Each event payload includes the event_id, event_type, inbox_id, the relevant message_id and thread_id, and a timestamp. Full payload schemas are in the API reference.

At-least-once delivery

Webhook delivery is at-least-once. mailbot guarantees that every event is delivered to your endpoint at least once. It does not guarantee exactly-once.

This means your endpoint must be idempotent. If mailbot retries an event after a transient failure, your handler will see the same event_id again. Treat event_id as a deduplication key.

A simple idempotency check:

async function handleEvent(event) {
const seen = await db.events.findOne({ event_id: event.event_id });
if (seen) return; // already processed
await db.events.insert({ event_id: event.event_id, processed_at: new Date() });
await processEvent(event);
}

Retry policy

If your endpoint returns a non-2xx response, mailbot retries with exponential backoff:

  • attempt 1: immediately on event
  • attempt 2: after 30 seconds
  • attempt 3: after 2 minutes
  • attempt 4: after 10 minutes
  • attempt 5: after 1 hour
  • attempt 6: after 6 hours

After 6 failed attempts, the delivery is marked failed and stops retrying. The event is preserved and remains replayable indefinitely via event replay.

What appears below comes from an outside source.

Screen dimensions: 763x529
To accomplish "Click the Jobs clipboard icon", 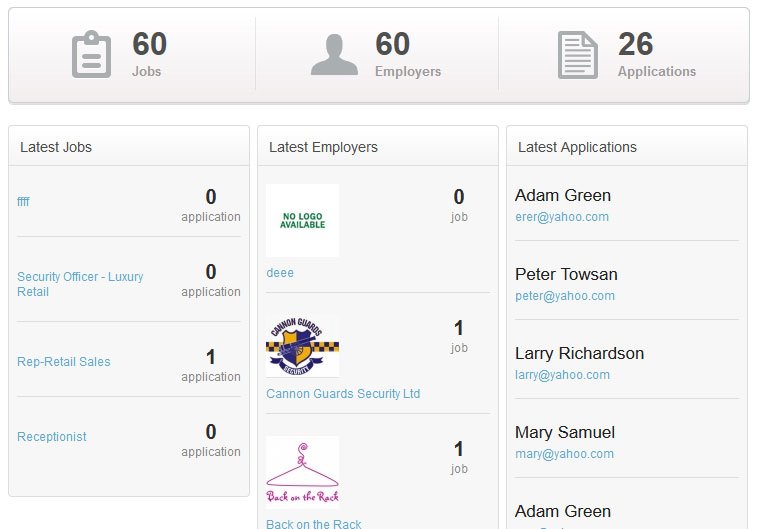I will pyautogui.click(x=92, y=54).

A 2xx response (200, 201, 202, 204) is treated as success and stops retries. Anything else, including 3xx redirects, is treated as failure.

Ordering guarantees

mailbot does not guarantee strict global ordering across events.

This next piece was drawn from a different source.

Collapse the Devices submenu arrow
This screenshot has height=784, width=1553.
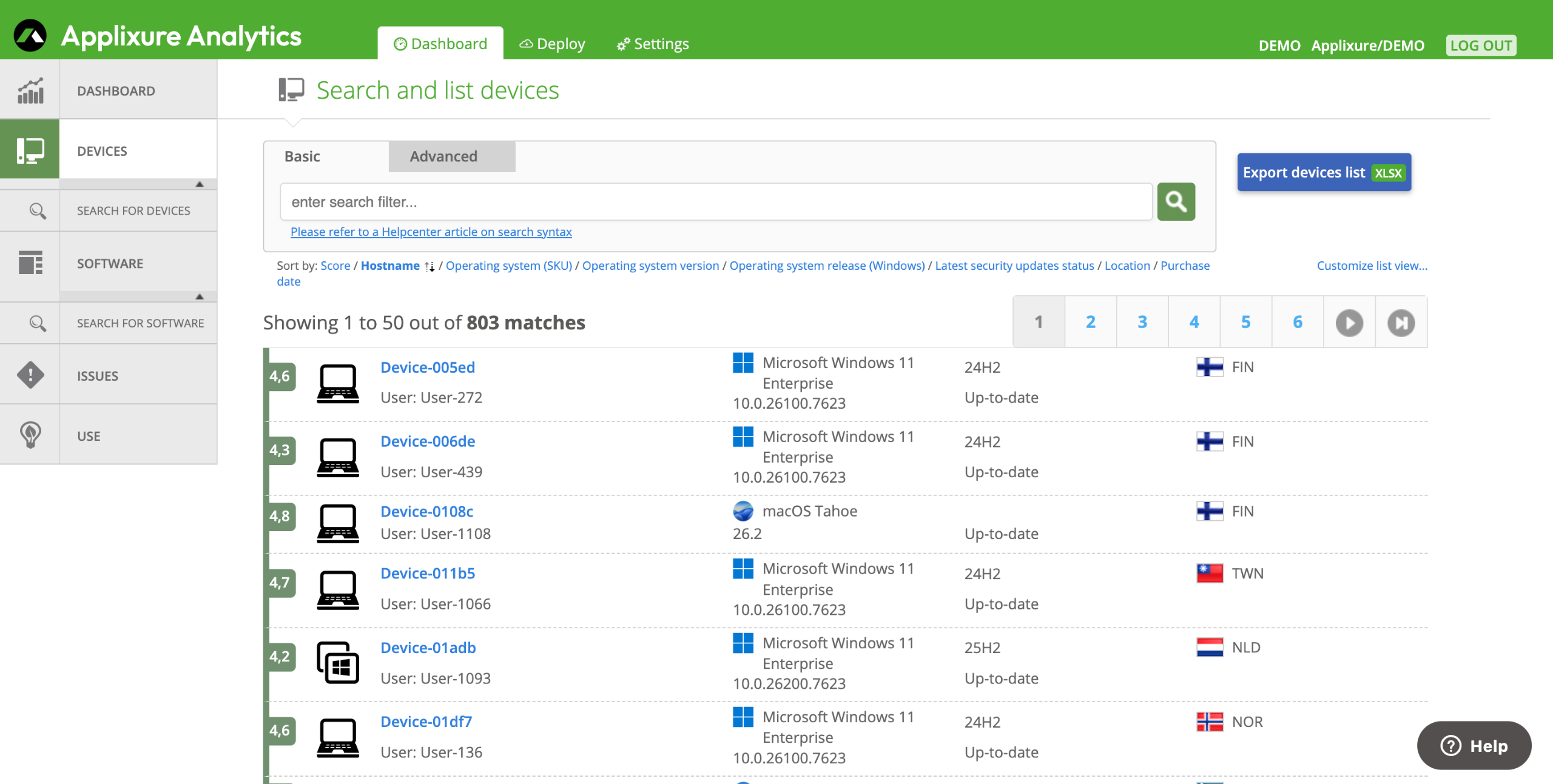pos(199,184)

Within a single message lifecycle, events generally arrive in the natural sequence: sentdeliveredopenedclicked. But your handler must not depend on this order. A delayed network can reorder webhook deliveries even when events were emitted in order on the mailbot side.

Two safe patterns:

  1. Order by event timestamp, not arrival time — every event payload carries created_at. Reconstruct order from the timestamp, not the sequence in which your endpoint received them.
  2. Use idempotent state transitions — design your data model so applying events out of order still converges to the right state. For example, "set opened_at to the earliest known open" is order-independent.

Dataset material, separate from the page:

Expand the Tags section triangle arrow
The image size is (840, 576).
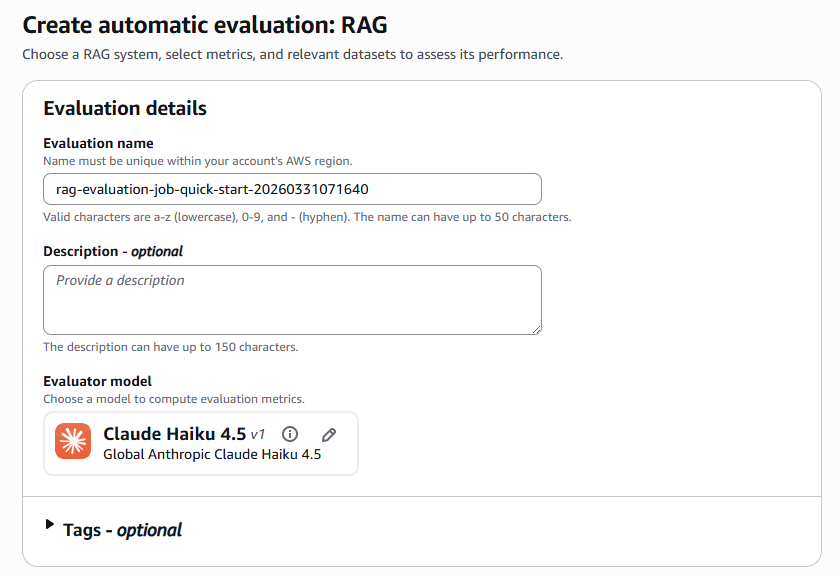point(50,524)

Per-message vs per-inbox dispatch

Webhook destinations are configured at the inbox level. Events for messages on inbox A only fire to webhooks registered for inbox A. There is no global webhook fan-out.

If you want a single endpoint to receive events from many inboxes, register the same URL on each inbox. mailbot treats them as independent destinations, so retries and failures are scoped per inbox.

Signature verification

Every webhook delivery includes an X-mailbot-Signature header. Verify it before trusting the payload. See Webhook reliability for the verification recipe.